**Text**:
• By Guy Collins •
By now, most folks are aware of the seed quality issues that occurred during 2019, when a few lot numbers of a couple of varieties were planted in relatively good planting conditions, and poor stands resulted.
This issue was magnified by dry weather later in the planting window and the use of some residual herbicides in no-till situations that prevented replanting before the end of our planting window. Further investigation revealed that seed quality was questionable for those affected lot numbers. The 2019 issue was largely handled by the seed company involved working directly with the growers that were affected.
However, subsequent additional investigations into previous years’ seed quality revealed an alarming trend with both warm and cool germination values of primarily random samples collected of varieties from several different seed companies. Dating back to 2012, there have been several instances of questionable to very poor seed quality (both warm and cool germ), involving multiple cotton seed brands and varieties, although there was a clear downward trend in seed quality especially over the last three years.
Our leadership organizations began dialogues to develop a plan to address this issue with seed quality, and as a result, the North Carolina Department of Agriculture & Consumer Services has recently launched a first-ever Pilot Program for Cotton Seed Quality Testing for the 2020 season. Currently, this program is a cooperative effort between the seed companies and NCDA&CS, is voluntary, and to date, seed companies are in compliance.
The ultimate goal of this program is to improve transparency for growers regarding seed quality with intentions to collect samples from, and provide third-party seed quality testing (by the NCDA&CS Seed Lab) for all cotton seed lots sold and planted in the state.
As part of this voluntary pilot program, seed companies agree to notify NCDA&CS Plant Industry Division prior to arrival of any of their brand’s seed lots into North Carolina and provide NCDA&CS inspectors with the variety name, lot number, origin, point of arrival, etc.
Prior to any downstream seed treatment, further distribution, sale or planting of seed, NCDA&CS inspectors will collect samples (per their protocol) for testing of warm and cool germ. These tests require approximately 12 days to complete, therefore, once a sample is collected by NCDA&CS inspectors, the seed can then proceed with downstream seed treatment, distribution, sale, planting, etc. without the germ tests being completed.
As a result of this program, there should be official test results on file for most (with intentions of capturing ALL) seed lots planted in North Carolina, and this information will be provided for public access via an NCDA&CS database. This database will be updated nightly, as seed quality tests are concluded. Therefore, growers will be able to access this information in real-time.
This program should allow for more timely responses in assessing seed complaints, issuance of stop sales if needed, potentially improved planting decisions for growers (if seed arrives early enough in the spring for this information to be available prior to planting season), and improved transparency and protection for both growers and seed companies who provide high-quality seed to our market.

Rows for locating displayed items:
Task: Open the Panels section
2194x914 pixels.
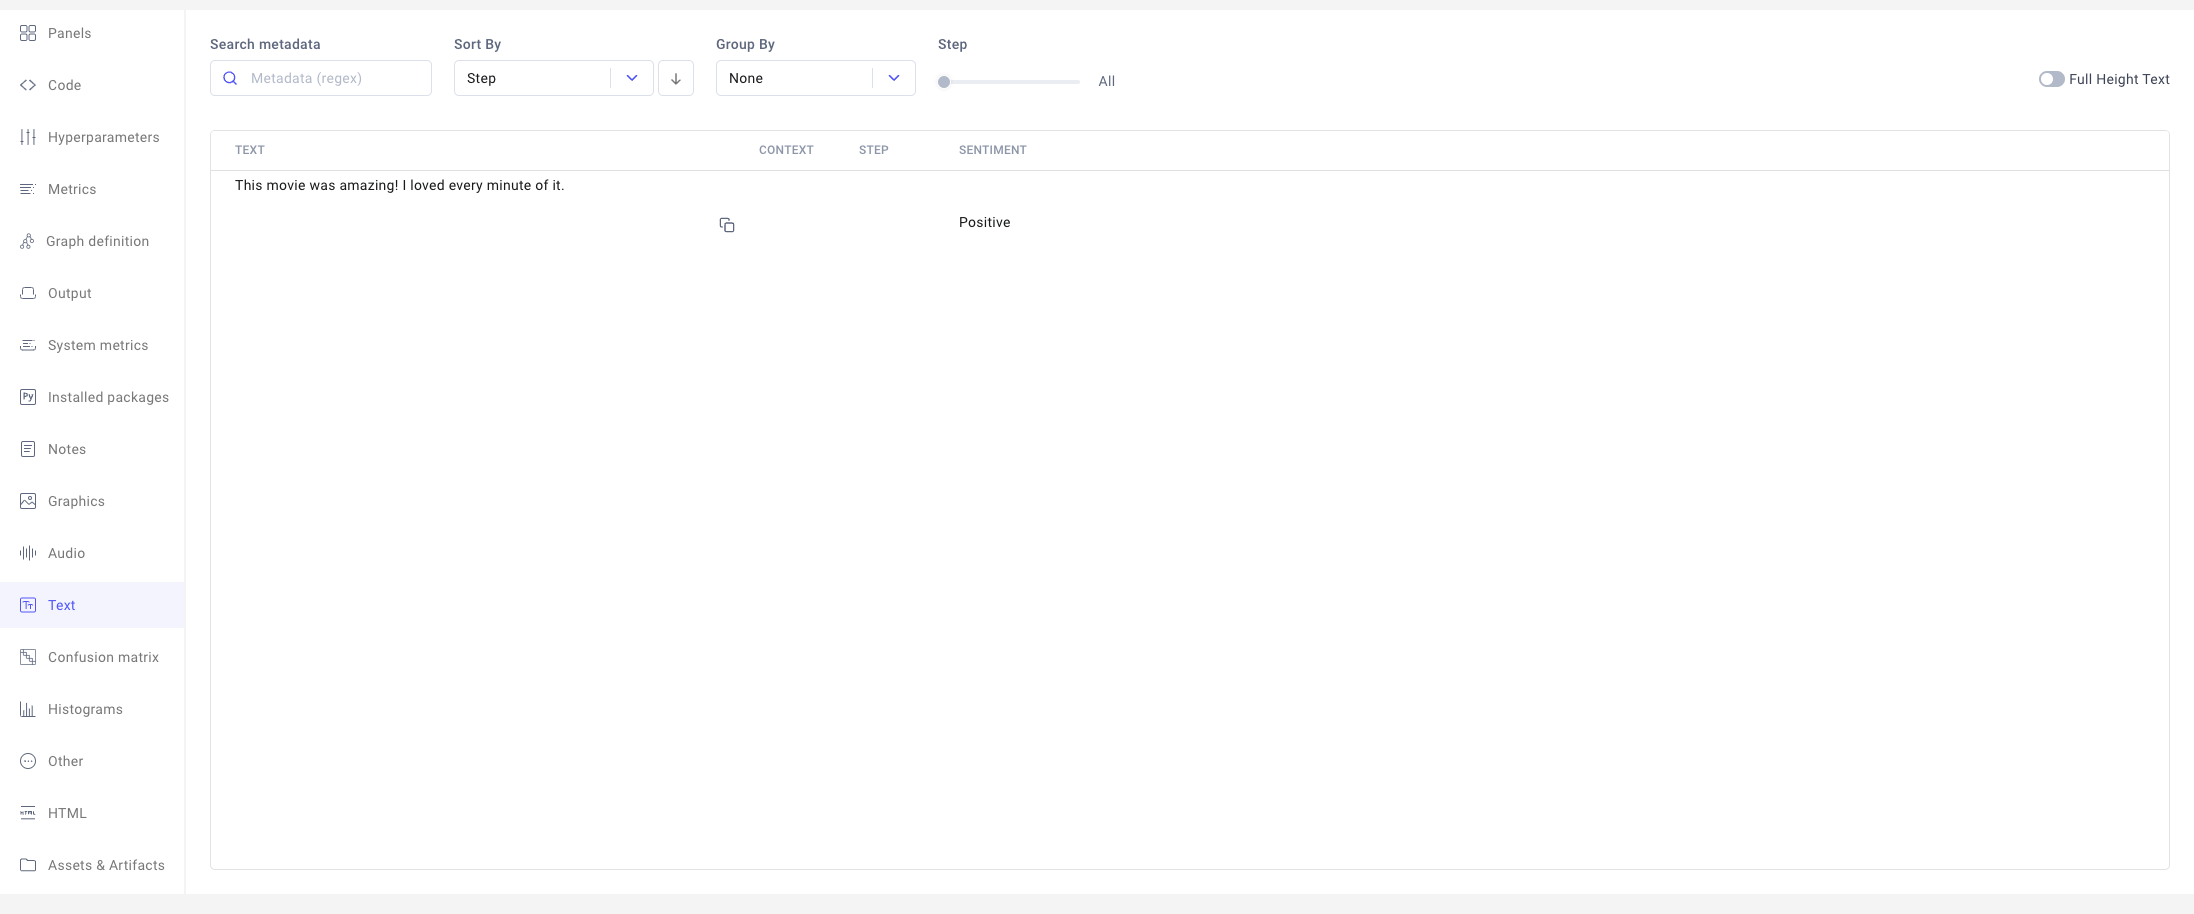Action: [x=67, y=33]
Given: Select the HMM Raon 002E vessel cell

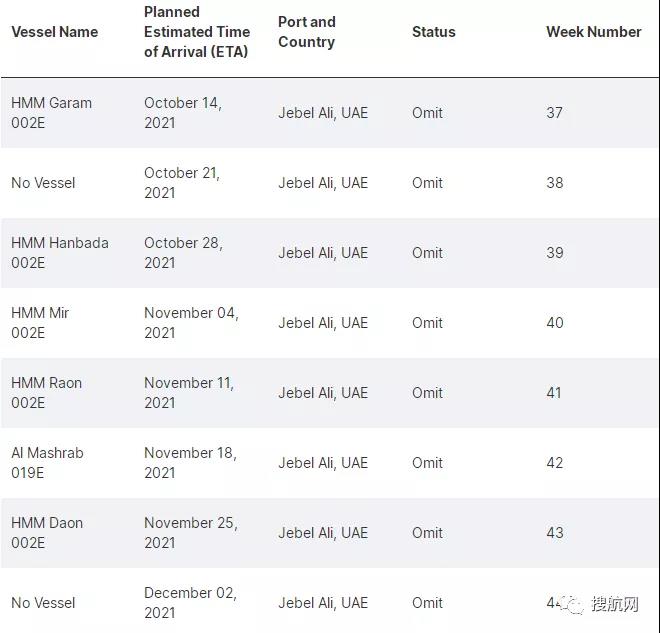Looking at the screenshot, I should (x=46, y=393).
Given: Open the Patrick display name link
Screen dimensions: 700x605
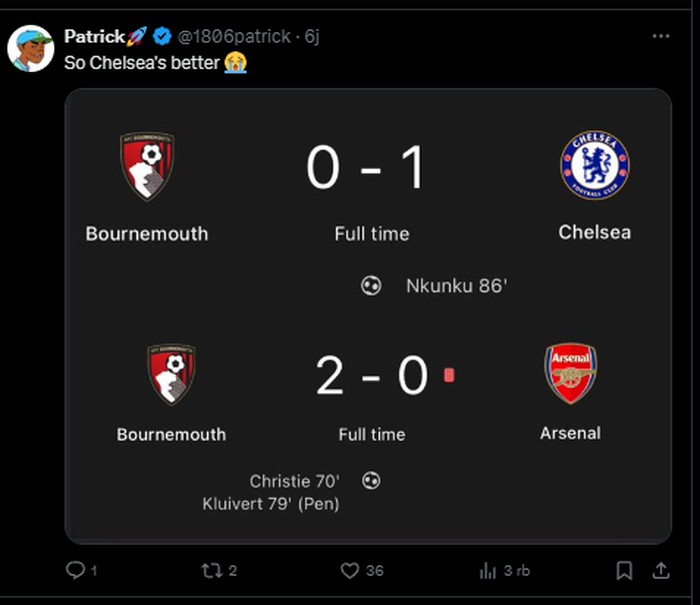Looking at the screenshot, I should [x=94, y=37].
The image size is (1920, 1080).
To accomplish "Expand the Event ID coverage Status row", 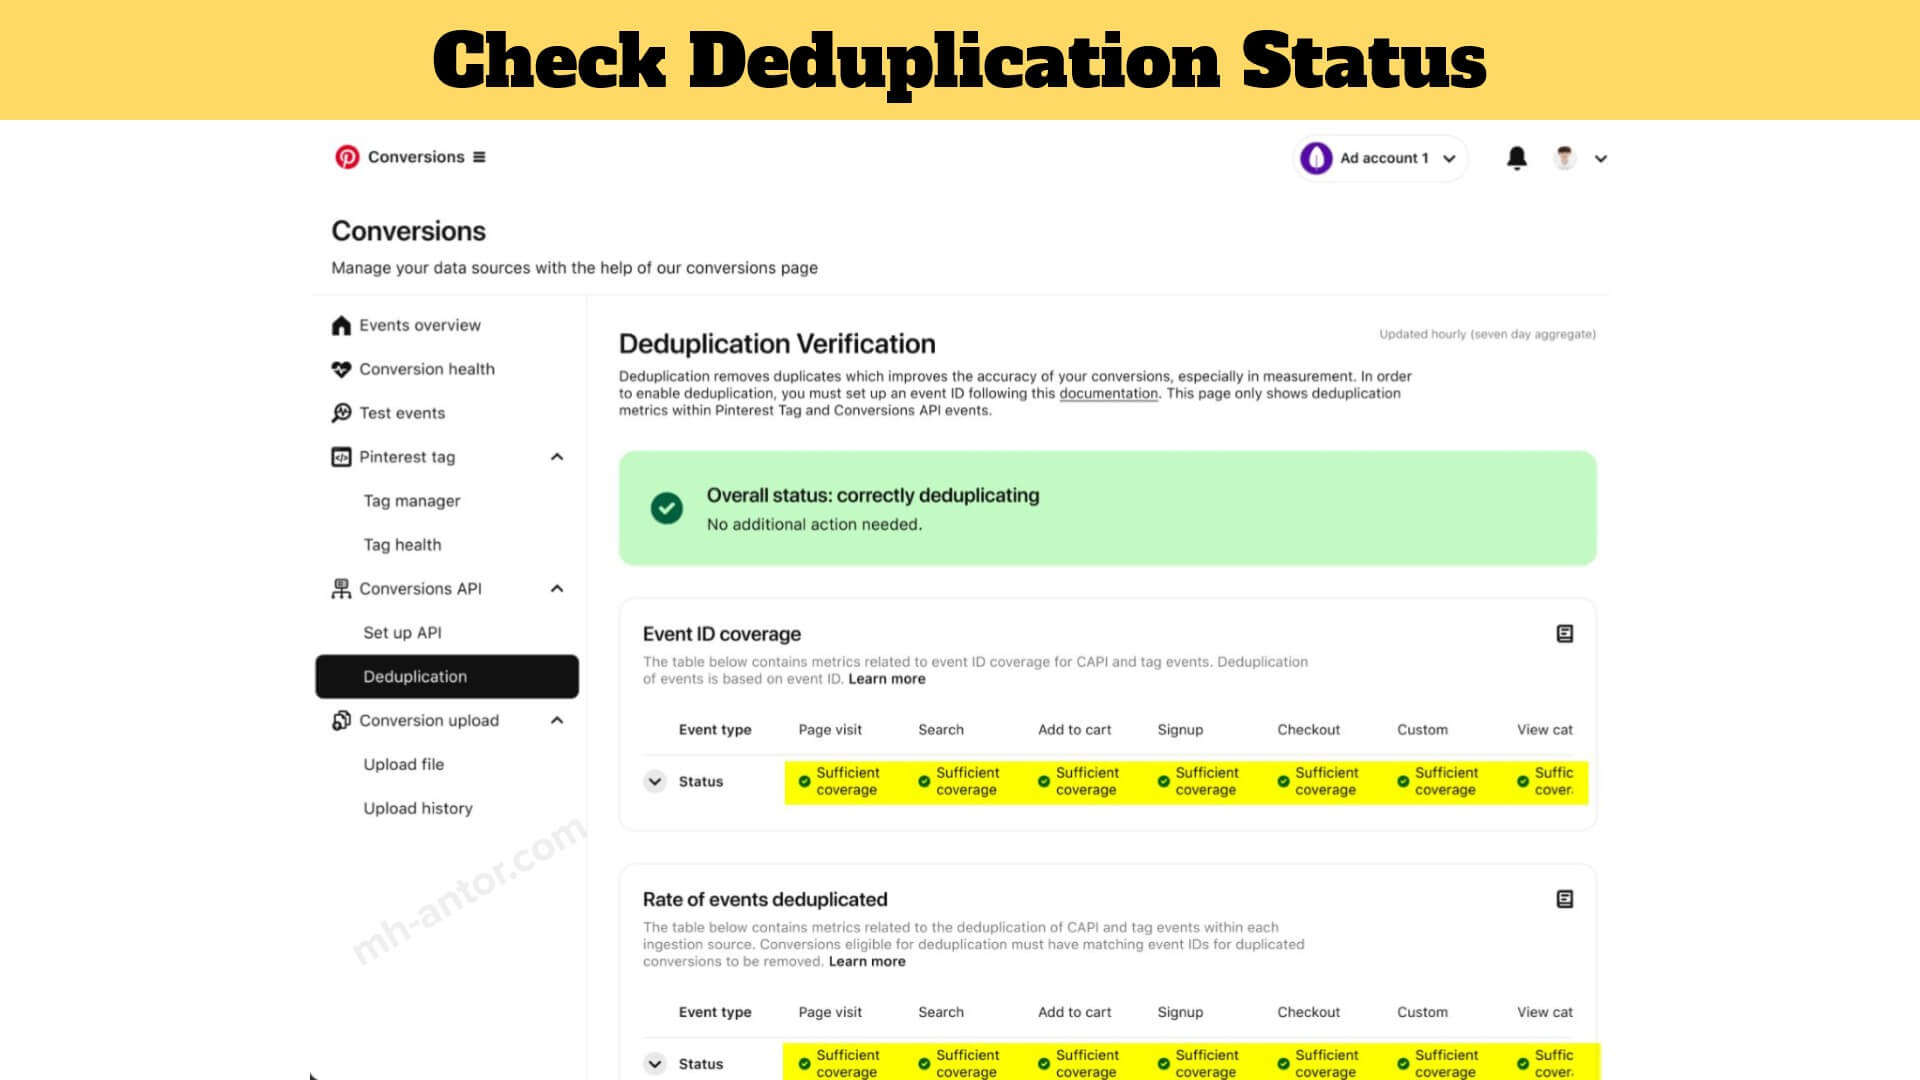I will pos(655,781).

**Set exercise A**:
According to the text on cotton seed quality testing, approximately how many days do the warm and cool germ tests take to complete?
**Set exercise B**:
Filter the rows above, keeping every line that contains the string "Open". Case counts.

**Full solution A**:
Approximately 12 days.

**Full solution B**:
Task: Open the Panels section
Given: Open the Patrick display name link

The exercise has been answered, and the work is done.